The media often takes advantage of this notion by participating in what is known as “queerbaiting.” As defined by Pink News, queerbaiting is “a term which refers to authors, writers or showrunners (etc.) attempting to attract an LGBTQ+ audience by hinting at same-sex relationships between characters, though they’re never actually consummated.” 

The goal is to entice the LGBTQ+ youth with the idea that they are not alone, but rather represented, for the purpose of gaining viewers. The idea itself seems harmless until the flash of LGBTQ+ representation is over and the show or other media returns to its regularly scheduled heteronormative programming. This tells young LGBTQ+ identifying people that their sexuality is just for others’ enjoyment and not actually valid. 

Queerbaiting does not just occur in television shows or movies, it is just as prevalent on social media platforms such as TikTok or Instagram.  

On April 1, 2020, I opened TikTok to see #queerbaiting all throughout my “For You Page”; the page that displays the most trending videos on the app. Popular TikTok influencer Zachary Smith had taken to social media to fake coming out as bisexual as an April Fools’ Day prank. 

Smith’a 2.7 million followers consist mainly of children, who were inspired by his bravery, only to be let down by the implication that their sexuality is nothing more than a joke or skit to gain views and likes. 

However, in an interview with the Huffington Post the following month, Smith announced that he was actually bisexual but was too afraid at the time to break his persona.  Despite the explanation and apology offered in the interview, it is indisputable that his April Fools’ Day prank added fuel to the queerbaiting fire. 

Another form of queerbaiting is the use of stereotypes in order to purposefully portray someone who is heterosexual as being part of the LGBTQ+ community.
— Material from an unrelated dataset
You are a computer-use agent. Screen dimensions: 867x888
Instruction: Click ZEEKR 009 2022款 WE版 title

On TikTok, it is not uncommon to see heterosexual males using stereotypical mannerisms such as a high pitched voice or a limp wrist to resemble a homosexual male in a joking manner.

Pop singer Ariana Grande additionally sparked controversy in 2019 with her “break up with your girlfriend, i’m bored” music video. In the video, Grande constantly teases an intimate relationship (though it is never consummated) between her and another female character who is involved in a heterosexual relationship. 
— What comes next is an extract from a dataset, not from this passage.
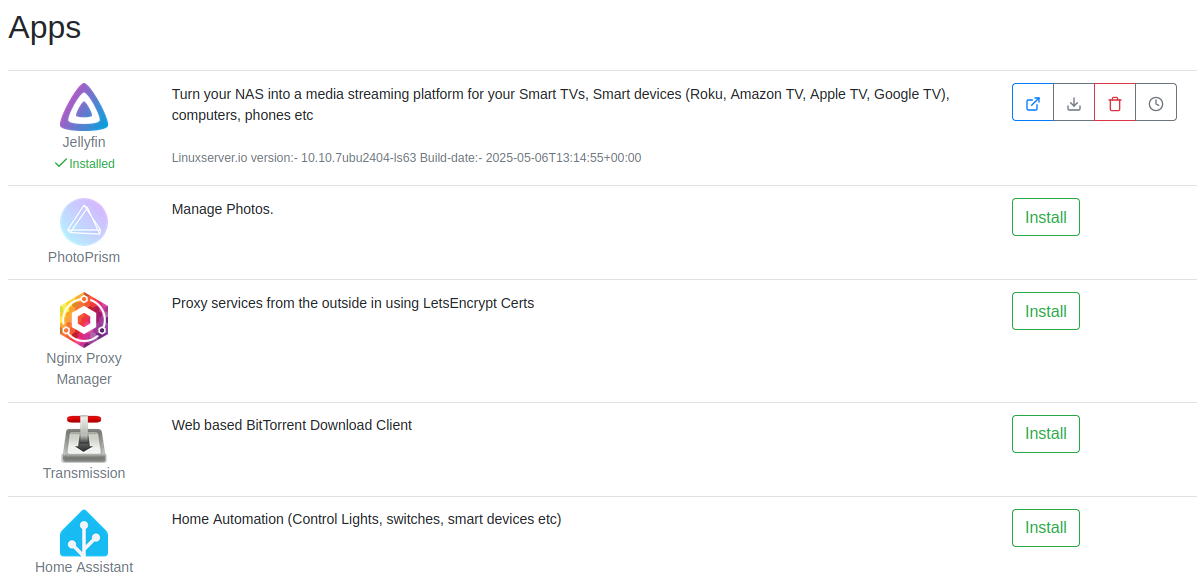
Task: Click the clock icon for Jellyfin
Action: pyautogui.click(x=1156, y=103)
While this teasing led viewers on and used gay culture as a marketing tactic, it also encouraged the misconception that bisexual women are more likely to cheat on their significant others. 

Not only does this form of queerbaiting invalidate one’s sexuality, but it also perpetuates harmful stereotypes and stigmas surrounding the LGBTQ+ community. These stereotypes go on to influence a commonality in impressionable LGBTQ+ youth known as internalized homophobia. 

Internalized homophobia is characterized as a LGBTQ+ person’s negative attitude towards oneself due to their own sexuality. This often shows up in the form of self-hatred, shame, fear, anxiety, and depression.

As someone who has experienced and continues to experience internalized homophobia firsthand, I can attest to the claim that the pushing of these stereotypes makes coming to terms with your own sexuality a lot harder than it would be otherwise. 

At the end of the day, it is understood that not every same-sex relationship or character will be portrayed in the media exactly the same or with a happy ending (nor should they be). However, the hope is that going forward, the LGBTQ+ community will be given full and honest representation while avoiding common stereotypes.